Ms Burns’ father, former Royal Navy sailor Thomas Burns, was shot by the Army outside Glenpark Social Club in north Belfast in July 1972.

Northern Ireland’s Attorney General has denied a fresh inquest into his death, despite flaws in the original tribunal.

Mr McCready’s uncle, Jim McCann, was among six men allegedly killed by soldiers in the New Lodge area of the city in February 1973.

In a statement at the time the Army claimed they had been shot during a gun battle, but no weapons were recovered. Earlier this year the Attorney General ordered a new inquest into the deaths of the men, known as the New Lodge Six.

The legal challenge centred on a command paper published in July, outlining the Government’s intention to prohibit future prosecutions of military veterans and ex-paramilitaries for Troubles incidents predating April 1998.

Counsel for the two bereaved relatives told the court it also involves the unqualified, unconditional halting of inquests and civil actions.

Even though the exact terms of the legislation remain unknown, Barry Macdonald QC insisted the intention behind it is clear. “What is proposed is a blanket ban on the judiciary dealing with any matters concerning the Troubles - including proceedings that are already before the court, and perhaps even at hearing,” he said.

“This is so inimical to the rule of law that these are now the kind of exceptional circumstances in which the courts should refuse to give effect to any statute that may purport to bring this state of affairs about.”

Mr Macdonald argued that an advisory judgment was needed before Parliament debates the anticipated Bill.

“It is necessary here for the court to declare what the existing law is in relation to the question of whether or not it is possible for Parliament to legislate in such a manner that is being proposed,” he added.

Tony McGleenan QC, for the Secretary of State, countered that a challenge to proposals likely to undergo revision should be rejected.

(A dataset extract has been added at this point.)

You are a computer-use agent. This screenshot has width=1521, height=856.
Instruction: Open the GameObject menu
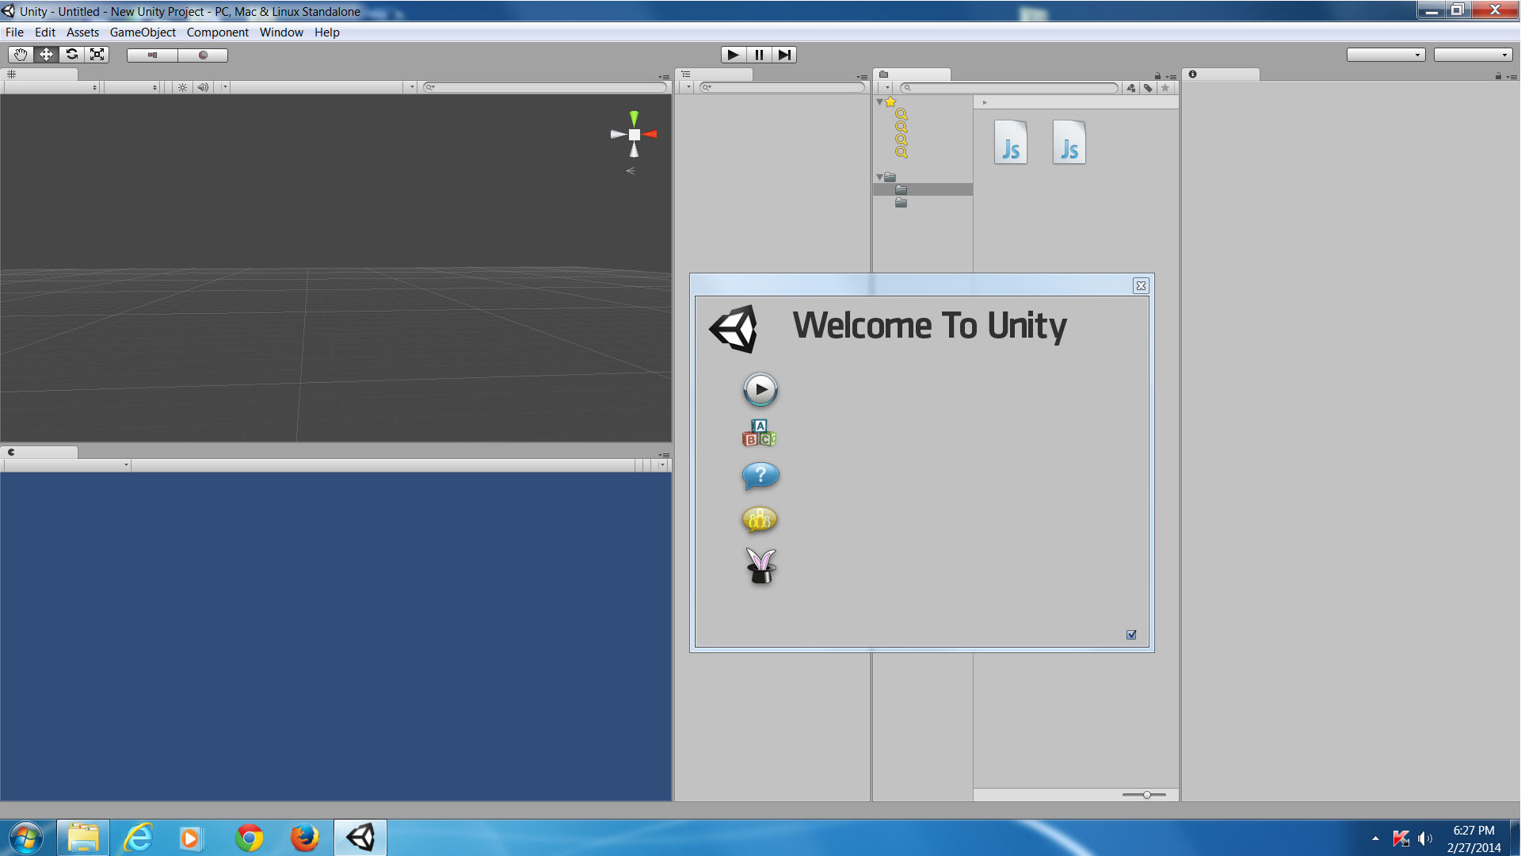(143, 32)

“Whatever form the Bill finally takes, it’s unlikely to replicate every feature of the command paper,” he said.

“We are guessing about what a future law might be. That is fatal to this application.”

Backing those submissions, Mr Justice Colton observed that the proposals have no legal force.

“The court is being asked to conduct a review of the legality of potential legislation that does not yet exist,” he said.

“To do so would be inappropriate in my view, and would ultimately involve the court intervening and assessing the issues upon which the Secretary of State is currently consulting.”

Dismissing the case, the judge held that it would be wrong to offer judicial advice on the anticipated Bill.

He stated: “It is for Parliament to scrutinise any draft legislation proposed, and would be constitutionally inappropriate for this court to advise on or interfere with that process.”